◆ Instructions for the task:
These entries are to be retyped in full, word for word.
= Beginning of Section =
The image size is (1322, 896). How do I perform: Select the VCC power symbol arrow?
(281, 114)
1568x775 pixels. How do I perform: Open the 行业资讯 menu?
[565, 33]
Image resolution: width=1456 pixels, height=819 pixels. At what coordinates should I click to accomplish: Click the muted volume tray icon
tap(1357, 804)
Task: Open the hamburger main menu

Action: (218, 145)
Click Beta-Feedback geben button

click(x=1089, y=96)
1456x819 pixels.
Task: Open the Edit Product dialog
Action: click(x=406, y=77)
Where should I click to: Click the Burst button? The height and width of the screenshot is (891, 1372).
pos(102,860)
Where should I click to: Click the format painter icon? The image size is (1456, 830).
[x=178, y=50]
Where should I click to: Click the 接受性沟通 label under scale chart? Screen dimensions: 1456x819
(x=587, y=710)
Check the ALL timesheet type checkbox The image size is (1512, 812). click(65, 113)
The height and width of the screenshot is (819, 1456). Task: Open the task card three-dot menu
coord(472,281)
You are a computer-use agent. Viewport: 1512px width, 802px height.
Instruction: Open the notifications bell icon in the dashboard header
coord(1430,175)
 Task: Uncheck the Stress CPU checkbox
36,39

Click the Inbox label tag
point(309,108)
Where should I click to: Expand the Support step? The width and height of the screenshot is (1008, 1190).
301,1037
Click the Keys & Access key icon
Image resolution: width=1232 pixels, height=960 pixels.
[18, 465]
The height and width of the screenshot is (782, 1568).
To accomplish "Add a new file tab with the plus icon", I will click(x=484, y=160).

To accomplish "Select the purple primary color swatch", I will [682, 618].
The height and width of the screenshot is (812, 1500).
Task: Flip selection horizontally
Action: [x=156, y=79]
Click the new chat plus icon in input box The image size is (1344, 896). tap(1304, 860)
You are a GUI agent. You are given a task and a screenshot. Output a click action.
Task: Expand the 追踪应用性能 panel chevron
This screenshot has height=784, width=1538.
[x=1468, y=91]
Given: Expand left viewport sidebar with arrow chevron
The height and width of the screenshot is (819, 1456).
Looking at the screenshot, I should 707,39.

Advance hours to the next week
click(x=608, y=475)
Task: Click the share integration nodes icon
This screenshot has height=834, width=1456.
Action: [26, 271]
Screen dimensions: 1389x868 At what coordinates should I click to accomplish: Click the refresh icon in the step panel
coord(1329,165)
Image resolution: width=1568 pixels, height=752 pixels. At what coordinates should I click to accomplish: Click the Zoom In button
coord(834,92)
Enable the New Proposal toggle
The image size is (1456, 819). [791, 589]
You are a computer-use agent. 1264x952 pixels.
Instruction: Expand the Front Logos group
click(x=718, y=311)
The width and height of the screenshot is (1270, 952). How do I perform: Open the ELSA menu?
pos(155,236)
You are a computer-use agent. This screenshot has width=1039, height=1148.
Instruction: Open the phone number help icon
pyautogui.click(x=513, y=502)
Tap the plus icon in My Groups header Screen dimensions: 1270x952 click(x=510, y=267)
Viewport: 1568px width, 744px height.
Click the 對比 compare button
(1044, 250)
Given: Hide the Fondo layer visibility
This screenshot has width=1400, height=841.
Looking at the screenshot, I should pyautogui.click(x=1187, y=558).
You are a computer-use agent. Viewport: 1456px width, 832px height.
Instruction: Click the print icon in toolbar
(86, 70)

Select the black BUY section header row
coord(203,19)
= End of Section =
◆ Answer box:
The image size is (1322, 896). How do I perform: Select the VCC power symbol arrow?
(281, 114)
1568x775 pixels. How do I perform: Open the 行业资讯 menu?
[565, 33]
Image resolution: width=1456 pixels, height=819 pixels. At what coordinates should I click to accomplish: Click the muted volume tray icon
tap(1357, 804)
Task: Open the hamburger main menu

Action: (218, 145)
Click Beta-Feedback geben button

click(x=1089, y=96)
1456x819 pixels.
Task: Open the Edit Product dialog
Action: click(x=406, y=77)
Where should I click to: Click the Burst button? The height and width of the screenshot is (891, 1372).
pos(102,860)
Where should I click to: Click the format painter icon? The image size is (1456, 830).
[x=178, y=50]
Where should I click to: Click the 接受性沟通 label under scale chart? Screen dimensions: 1456x819
(x=587, y=710)
Check the ALL timesheet type checkbox The image size is (1512, 812). click(65, 113)
The height and width of the screenshot is (819, 1456). Task: Open the task card three-dot menu
coord(472,281)
You are a computer-use agent. Viewport: 1512px width, 802px height.
Instruction: Open the notifications bell icon in the dashboard header
coord(1430,175)
 Task: Uncheck the Stress CPU checkbox
36,39

Click the Inbox label tag
point(309,108)
Where should I click to: Expand the Support step? The width and height of the screenshot is (1008, 1190).
301,1037
Click the Keys & Access key icon
Image resolution: width=1232 pixels, height=960 pixels.
[18, 465]
The height and width of the screenshot is (782, 1568).
To accomplish "Add a new file tab with the plus icon", I will click(x=484, y=160).

To accomplish "Select the purple primary color swatch", I will [682, 618].
The height and width of the screenshot is (812, 1500).
Task: Flip selection horizontally
Action: [x=156, y=79]
Click the new chat plus icon in input box The image size is (1344, 896). tap(1304, 860)
You are a GUI agent. You are given a task and a screenshot. Output a click action.
Task: Expand the 追踪应用性能 panel chevron
This screenshot has height=784, width=1538.
[x=1468, y=91]
Given: Expand left viewport sidebar with arrow chevron
The height and width of the screenshot is (819, 1456).
Looking at the screenshot, I should 707,39.

Advance hours to the next week
click(x=608, y=475)
Task: Click the share integration nodes icon
This screenshot has height=834, width=1456.
Action: [26, 271]
Screen dimensions: 1389x868 At what coordinates should I click to accomplish: Click the refresh icon in the step panel
coord(1329,165)
Image resolution: width=1568 pixels, height=752 pixels. At what coordinates should I click to accomplish: Click the Zoom In button
coord(834,92)
Enable the New Proposal toggle
The image size is (1456, 819). [791, 589]
You are a computer-use agent. 1264x952 pixels.
Instruction: Expand the Front Logos group
click(x=718, y=311)
The width and height of the screenshot is (1270, 952). How do I perform: Open the ELSA menu?
pos(155,236)
You are a computer-use agent. This screenshot has width=1039, height=1148.
Instruction: Open the phone number help icon
pyautogui.click(x=513, y=502)
Tap the plus icon in My Groups header Screen dimensions: 1270x952 click(x=510, y=267)
Viewport: 1568px width, 744px height.
Click the 對比 compare button
(1044, 250)
Given: Hide the Fondo layer visibility
This screenshot has width=1400, height=841.
Looking at the screenshot, I should pyautogui.click(x=1187, y=558).
You are a computer-use agent. Viewport: 1456px width, 832px height.
Instruction: Click the print icon in toolbar
(86, 70)

Select the black BUY section header row
coord(203,19)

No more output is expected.